Evaluation of cardiovascular events
Significant adverse cardiovascular events (MACE) were evaluated by a group of external independent experts and defined as non-fatal myocardial infarction, non-fatal stroke and death due to cardiovascular pathology. In all long-term clinical trials using Saxend®, 6 MACE were observed in patients receiving Saxend® and 10 MACE in placebo-treated patients. The risk ratio and 95% CI when comparing Saxend® and placebo were 0.31 [0.10; 0.92]. In clinical trials of Phase 3, there was an increase in the heart rate (heart rate) by an average of 2.5 beats per minute (1.6 to 3.6 beats per minute in separate studies) in patients receiving Saxend®. The greatest increase in heart rate was observed after 6 weeks of therapy. This increase was reversible and disappeared after discontinuation of therapy with liraglutide.
Patient evaluation results
The Saxenda® preparation, in comparison with placebo, improved patient-defined estimates for individual indicators. There was a significant improvement in the overall assessment of the Simplified Questionnaire of the Effect of Body Weight on Quality of Life (IWQoL-Lite) and on all scales of the questionnaire for assessing the quality of life SF-36, which indicates a positive effect on the physical and psychological components of the quality of life.
Preclinical data Pon security
Preclinical data based on pharmacological safety studies, repeated dose toxicity and genotoxicity did not reveal any hazard to humans.
In a two-year study of carcinogenicity, rats and mice were diagnosed with tumor C-cells of the thyroid gland, which did not lead to death. Non-toxic dose (NOAEL) in rats it is not established. Monkeys who received therapy for 20 months, the development of these tumors was not observed. The results obtained from rodent studies are due to the fact that rodents show special sensitivity to the receptor-mediated GLP-1 non-genotoxic specific mechanism.The significance of the data obtained for a person is low, but can not be completely ruled out. The appearance of other neoplasms associated with the therapy was not noted.
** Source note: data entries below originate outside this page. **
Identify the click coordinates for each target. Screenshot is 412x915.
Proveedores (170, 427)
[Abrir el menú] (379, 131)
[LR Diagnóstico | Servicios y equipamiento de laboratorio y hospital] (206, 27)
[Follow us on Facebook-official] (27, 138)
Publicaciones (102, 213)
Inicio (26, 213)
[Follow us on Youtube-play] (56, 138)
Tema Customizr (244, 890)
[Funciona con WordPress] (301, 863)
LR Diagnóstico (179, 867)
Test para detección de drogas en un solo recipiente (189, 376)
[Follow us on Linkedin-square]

In animal studies, there was no direct adverse effect of the drug on fertility, but there was a slight increase in the frequency of early embryonic death with the highest doses of the drug. The introduction of liraglutide in the middle of the gestational period caused a decrease in the mother's body weight and fetal growth with an unexplained effect on the ribs in rats, and in rabbits - abnormalities in the structure of the skeleton. The growth of newborns was reduced in rats during therapy with liraglutide, and this decrease persisted after the end of breastfeeding in the group receiving high doses of the drug. It is not known what caused such a decline in the growth of newborn rats - a decrease in caloric intake by maternal individuals or a direct effect of GLP-1 on fetuses / newborns.